§ **LIST OF TASKS**
(a) List every MySQL connection parameter that the Debezium connector walkthrough says must be replaced.
(b) Pick up the Debezium connector walkthrough after its final sentence and keep writing it.

We also need to replace the following parameters:

  • The MySQL connection details: <MYSQL_USERNAME>, <MYSQL_PASSWORD>, <MYSQL_HOSTNAME>, <MYSQL_PORT> and <MYSQL_DATABASE_NAME> and <MYSQL_SSL_MODE>
  • The Apache Kafka schema registry details: <APACHE_KAFKA_HOST>:<SCHEMA_REGISTRY_PORT> and <SCHEMA_REGISTRY_USER>:<SCHEMA_REGISTRY_PASSWORD>
  • The Apache Kafka details: <APACHE_KAFKA_HOST>:<APACHE_KAFKA_PORT>

Start the Debezium source connector

Once the parameters are substituted, we can start the Debezium source connector with:

avn service connector create demo-kafka @mysql_source_deb_connector.json

The above starts a connector named mysql_source_deb_connector.

We can check its status with:

avn service connector status demo-kafka mysql_source_deb_connector

The status should be RUNNING.

{ "status": { "state": "RUNNING", "tasks": [ { "id": 0, "state": "RUNNING", "trace": "" } ] } }

Check the data in Apache Kafka with kcat

If the connector is up and running, we can check that the data is flowing from MySQL to Apache Kafka with kcat. Get the kcat parameters and download the certificates needed to connect with:

avn service connection-info kcat demo-kafka -u avnadmin -W

The above command will store the three certificates (ca.pem, service.crt and service.key) in the current local folder and return the command to execute.

§ **SUPPLIED ENTRIES**

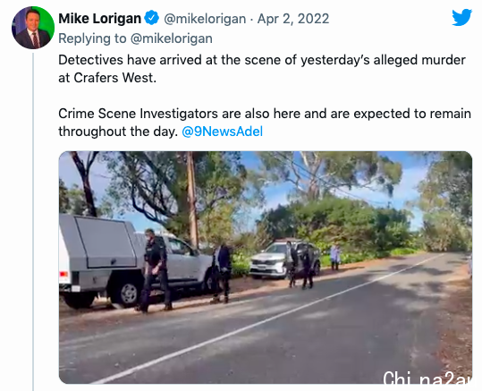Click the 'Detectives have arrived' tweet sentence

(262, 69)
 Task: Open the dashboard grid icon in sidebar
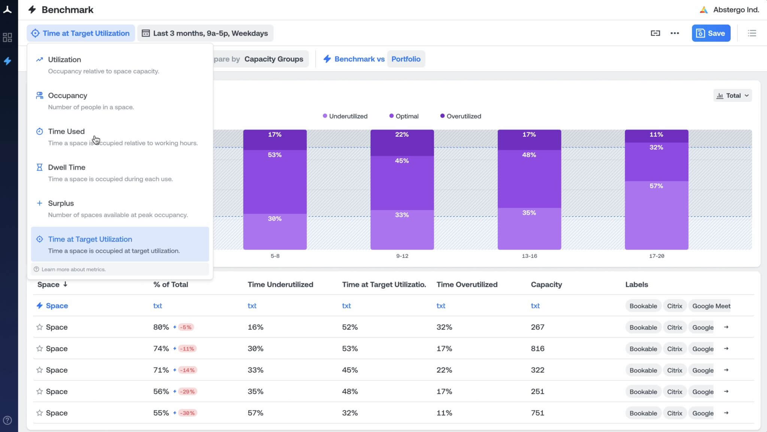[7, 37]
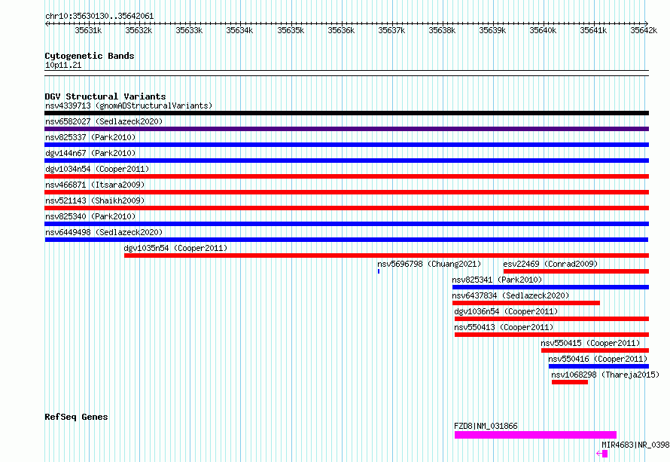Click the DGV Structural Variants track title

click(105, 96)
--
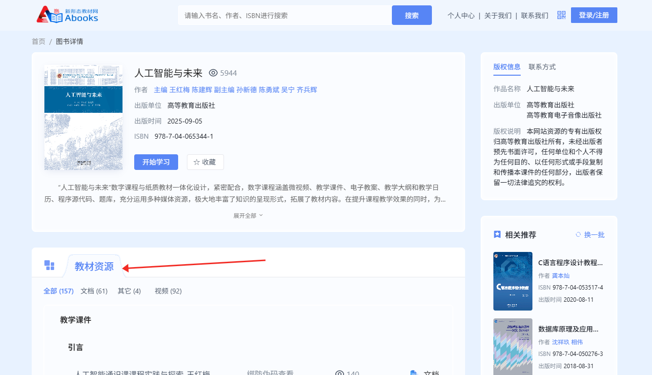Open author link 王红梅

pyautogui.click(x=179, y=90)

§ **RESPONSES FOR EACH TASK**
(a) <MYSQL_USERNAME>, <MYSQL_PASSWORD>, <MYSQL_HOSTNAME>, <MYSQL_PORT>, <MYSQL_DATABASE_NAME>, <MYSQL_SSL_MODE>

(b)
To verify the data in Apache Kafka we can use the following command, substituting the placeholders for <KAFKA_HOST>, <KAFKA_PORT>, <KAFKA_SCHEMA_REGISTRY_USR>, <KAFKA_SCHEMA_REGISTRY_PWD>, <KAFKA_HOST>, and <KAFKA_SCHEMA_REGISTRY_PORT>.

kcat -b <KAFKA_HOST>:<KAFKA_PORT> \ -X security.protocol=SSL \ -X ssl.ca.location=ca.pem \ -X ssl.key.location=service.key \ -X ssl.certificate.location=service.crt \ -C -t mysql_source.defaultdb.users \ -s avro \ -r https://<KAFKA_SCHEMA_REGISTRY_USR>:<KAFKA_SCHEMA_REGISTRY_PWD>@<KAFKA_HOST>:<KAFKA_SCHEMA_REGISTRY_PORT>

Note

Note: the above command is consuming (-C flag) from the topic mysql_source.defaultdb.users (-t flag) in Apache Avro format (-s flag). The topic name is driven by the concatenation of the database.server.name connector parameter and the schema and table name.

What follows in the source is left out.